I was diligent in my duties. I knew that to nurse my wife back to health, I would have to be on guard for all hours, tending to her every need until she was on the mend. That lasted until later that evening, when I had joined her at the Porcelain Altar of Gastric Discomfort. Yes, by that evening, my wife had shared her friendly germs with me, and I was kneeling in my bathroom thinking, "How can this be happening? I haven’t had tequila in years!"

My first thought, as I sat on the bathroom floor, was "You know, this tile feels really good. It’s nice and cold and very soothing." It then occurred to me that I was falling asleep on a bathroom floor, which many consider a sign of a much bigger problem, mainly one that involves lots and lots of tequila.

So, I decided to make my way to my bedroom. Just I was about to get up, my wife came in the bathroom and said, "Serves you right! I hope yours last for weeks!"

No, kidding, of course. She didn’t say a thing because she only stood there for a second and then pulled an Edwin Moses again.

By the time we both got ready for bed, we looked at the clock and noticed that it was around 8:30 p.m. Generally we haven’t eaten dinner by 8:30, so this was indeed an early night. My wife was thinking ahead and had gathered up two small trashcans to put on either side of the bed. (It’s one of those really romantic Martha Stewart touches that most couples overlook. "For a really romantic evening, try spending it vomiting together. I made trashcans by hollowing out the heads of disobedient workers!")

My wife made an effort to take care of me during my sick time, but this was difficult for two reasons.
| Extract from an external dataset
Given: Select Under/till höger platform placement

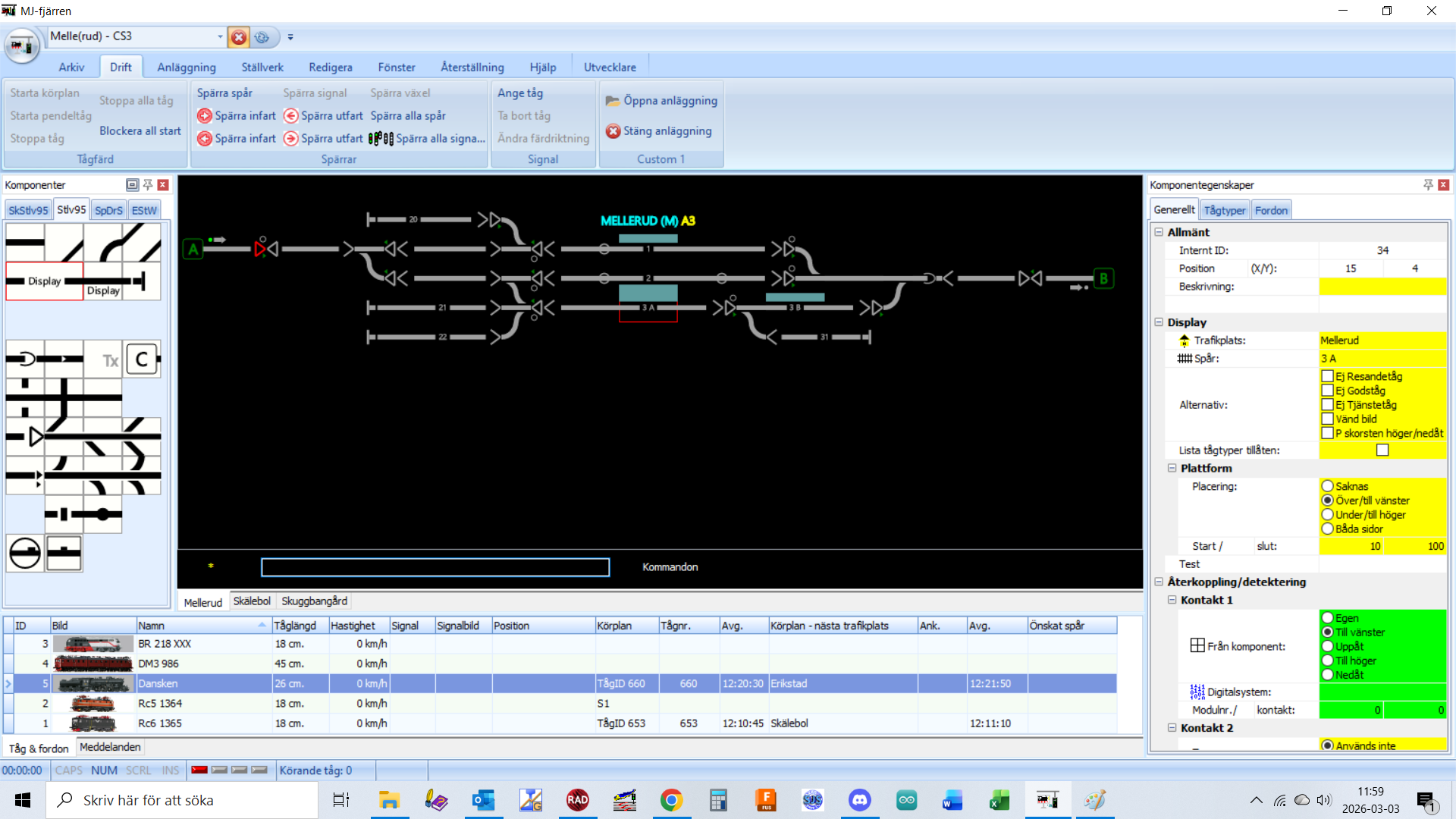Looking at the screenshot, I should pos(1327,515).
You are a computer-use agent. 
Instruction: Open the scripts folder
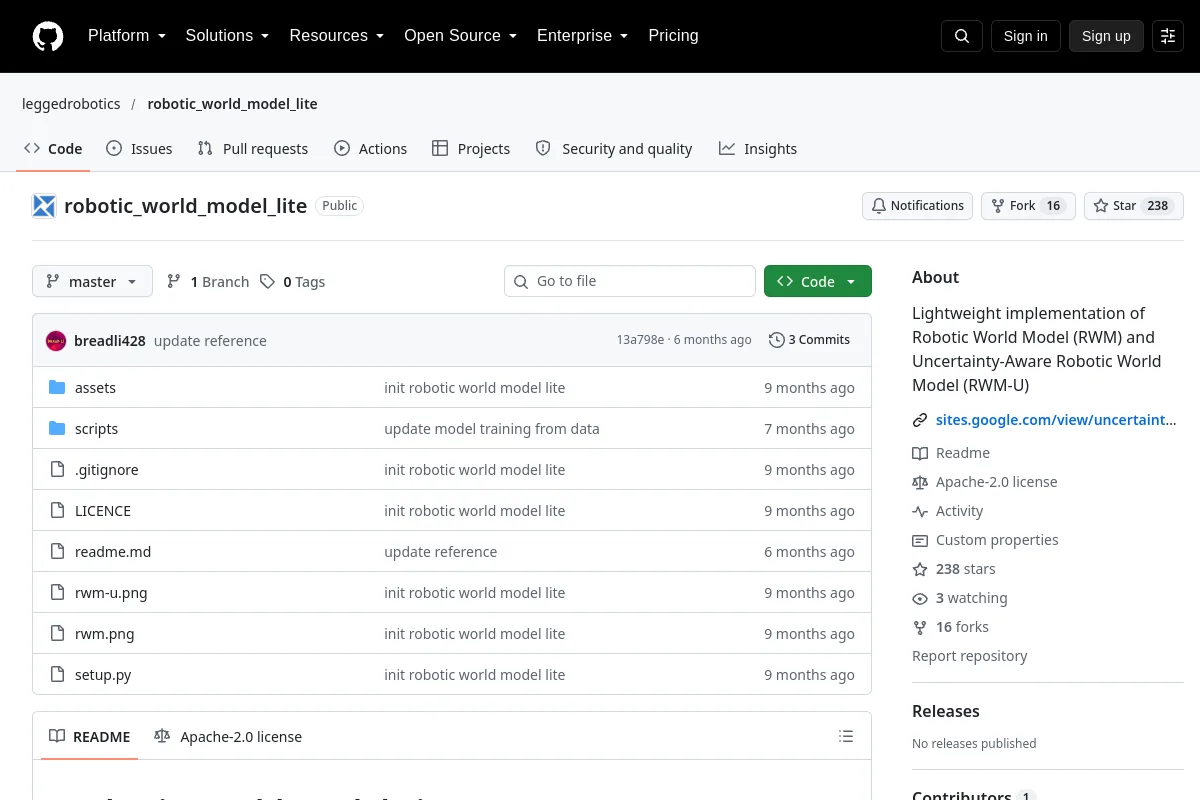tap(96, 429)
First, she was still sick herself. Second, in her words, "You’re a meaner patient than you are a nurse." I have no idea what she means by that because I am one of the bravest and most courageous people when suffering through sickness. (Note from Mike’s subconscious: Mike apparently has a little of the flu kicking around, and he just had a moment of delirium. When he is sick, he is about as tough as mashed potatoes. His wife was right to complain. I couldn’t bear to be around him, and I’m his subconscious.)

Eventually, we struggled out of our funks and got better. (And, I’m told, I’ve gotten nicer.) It only took a few days, but we managed to heal up nicely. Hopefully, it will be a long time before either of us is sick. Curled up on the bathroom floor is not my idea of a good time. In the meantime, I’m steering clear of tequila just as a precaution.